## What needs to be done
What you return must be exactly the lines from the beginning of the material through the line containing "The height and width of the screenshot is (432, 768).", both included, and no pictures.

************

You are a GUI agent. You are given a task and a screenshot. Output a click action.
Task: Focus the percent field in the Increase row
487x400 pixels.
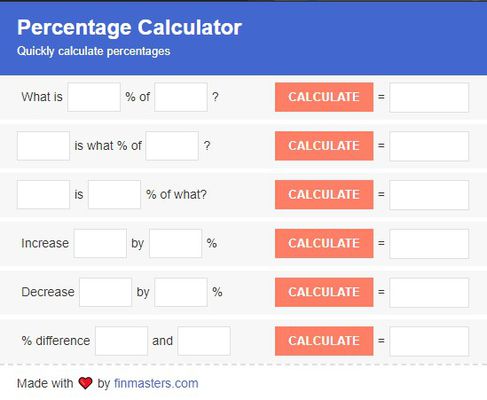pos(176,243)
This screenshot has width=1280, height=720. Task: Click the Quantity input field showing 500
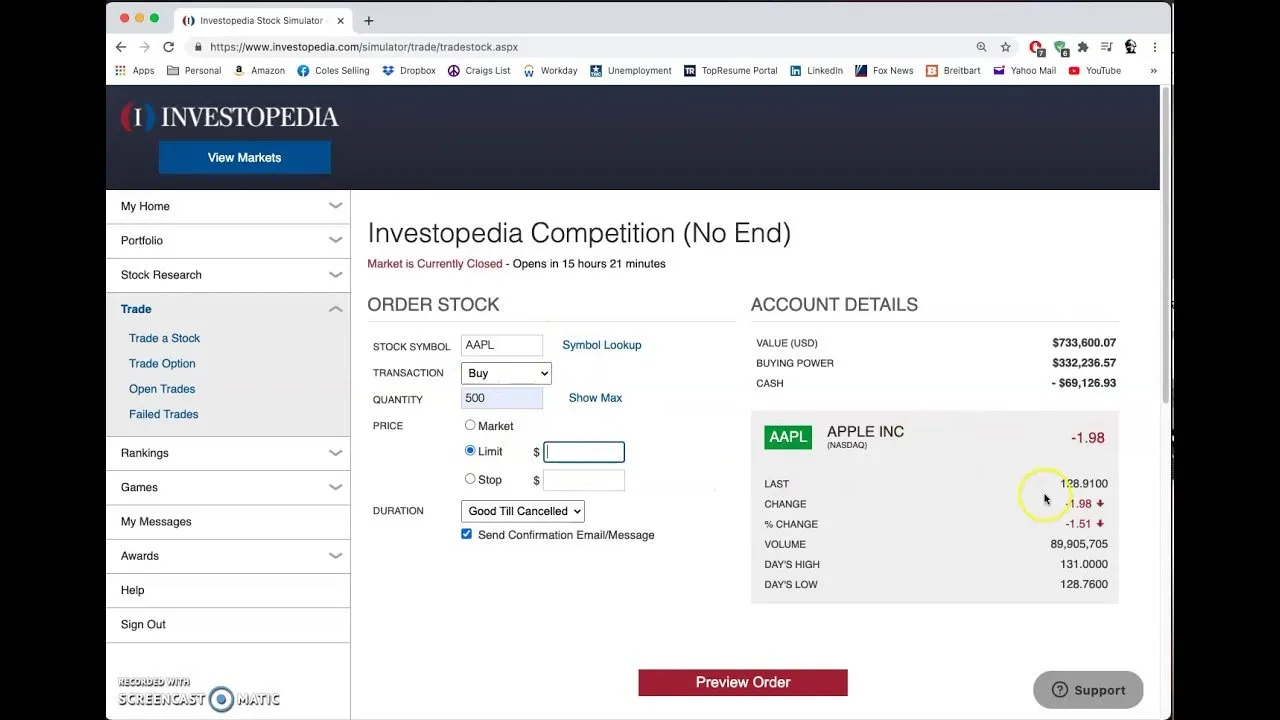click(501, 398)
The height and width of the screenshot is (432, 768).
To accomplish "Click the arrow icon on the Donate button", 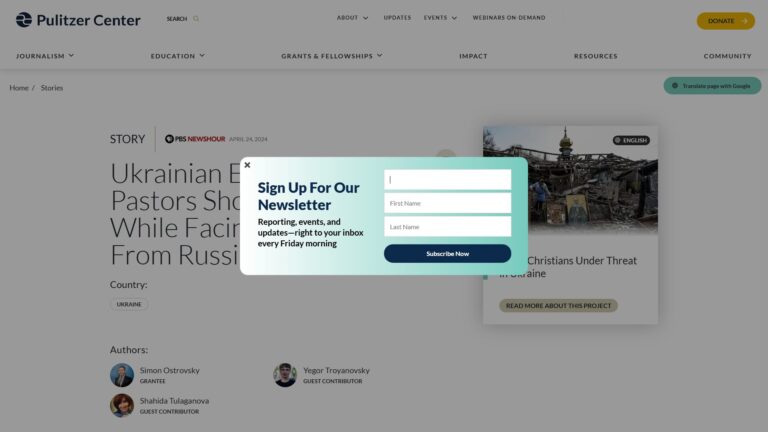I will 744,21.
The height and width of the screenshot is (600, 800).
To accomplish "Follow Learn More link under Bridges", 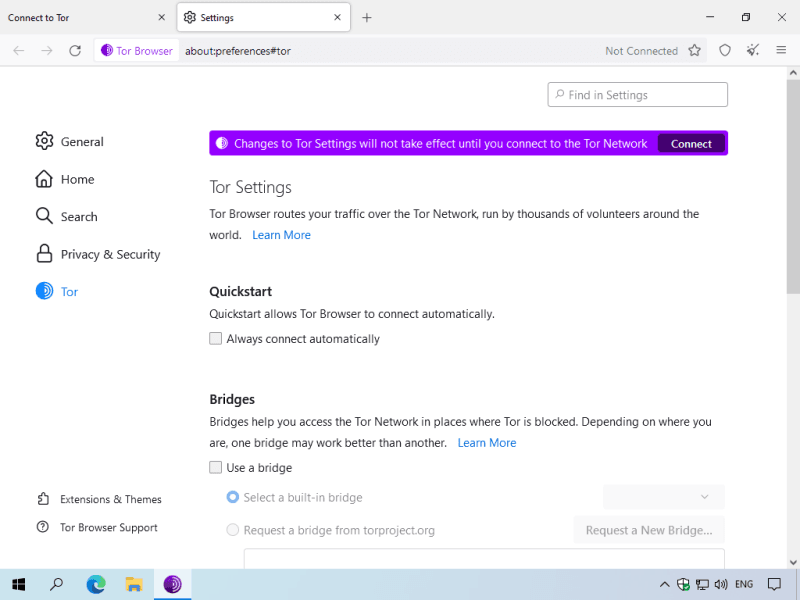I will (487, 443).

************

## Result
You are a GUI agent. You are given a task and a screenshot. Output a click action.
Task: Focus the percent field in the Increase row
487x400 pixels.
pos(176,243)
This screenshot has width=1280, height=720. Task: Click the Quantity input field showing 500
click(501, 398)
The height and width of the screenshot is (432, 768).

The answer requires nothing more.